═══ PROVIDED RECORDS ═══
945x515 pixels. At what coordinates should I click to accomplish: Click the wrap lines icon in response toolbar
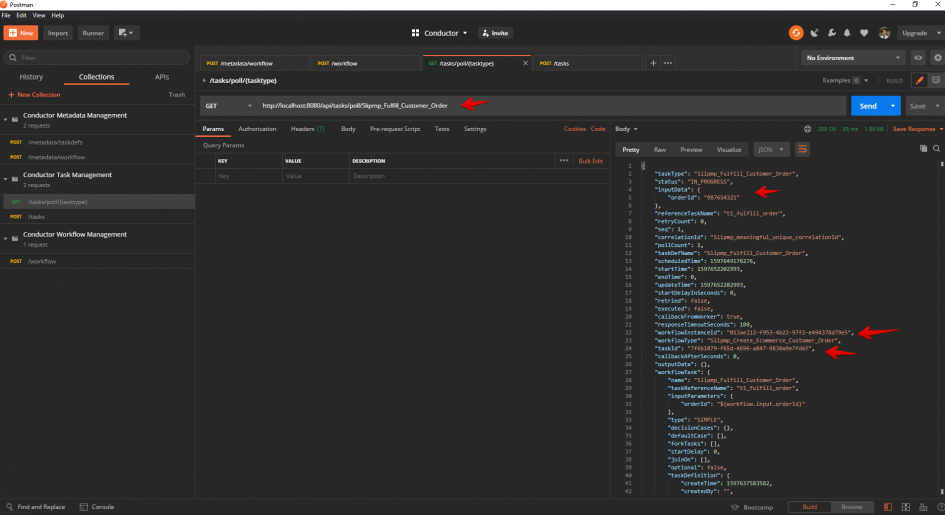click(x=802, y=149)
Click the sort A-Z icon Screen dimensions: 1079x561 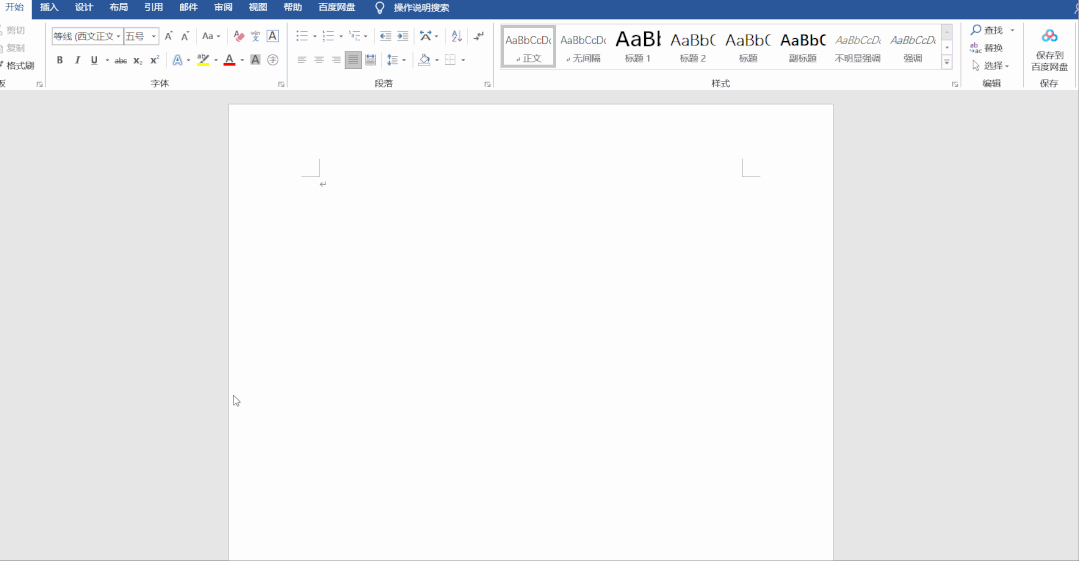(456, 36)
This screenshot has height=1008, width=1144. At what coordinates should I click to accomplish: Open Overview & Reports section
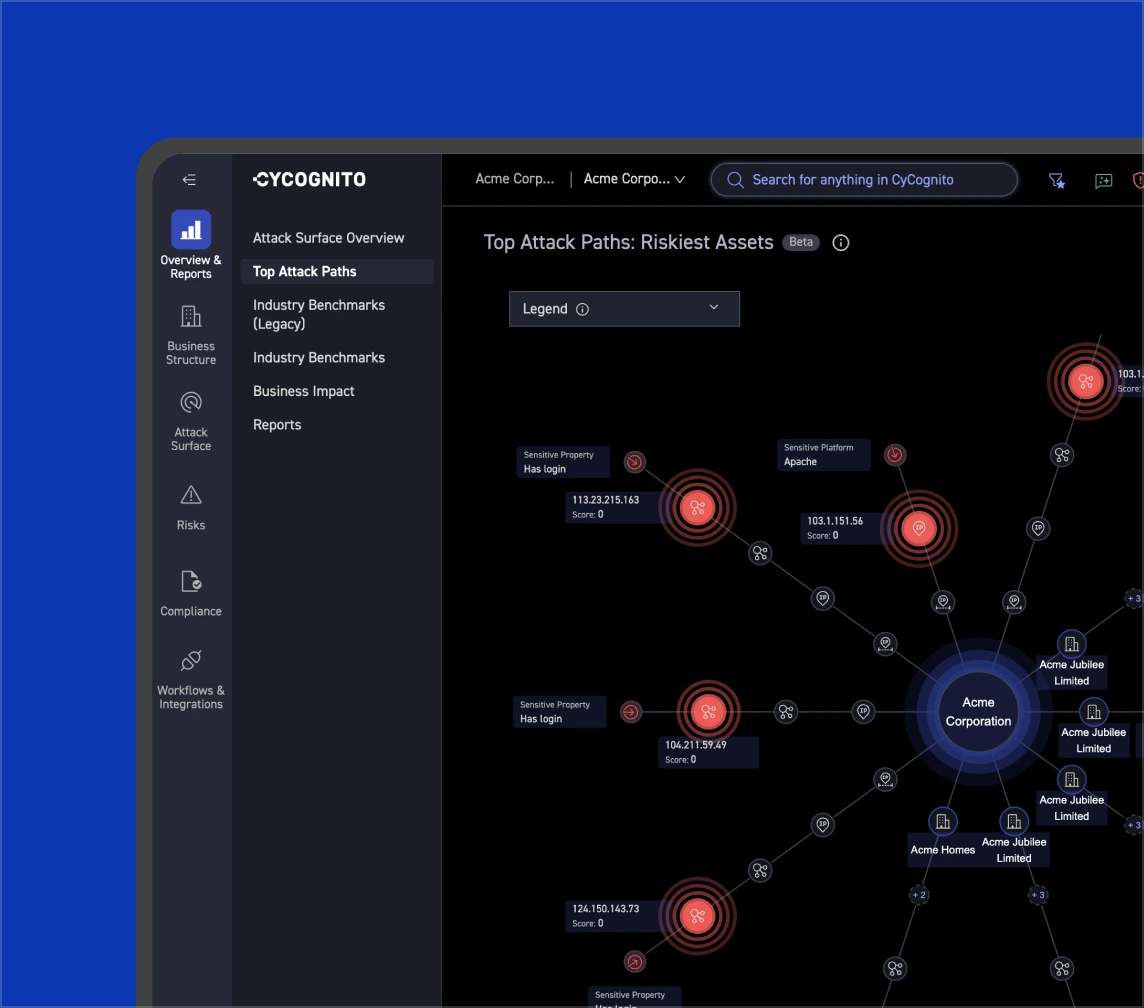[x=190, y=245]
═══
WORK REQUEST: Begin at the line containing "This screenshot has" and transcribe exactly every line through the end of the records, both ends included, leaving the pictures out.

RESULT OF THE TASK:
This screenshot has height=1008, width=1144. At what coordinates should I click to accomplish: Open Overview & Reports section
[x=190, y=245]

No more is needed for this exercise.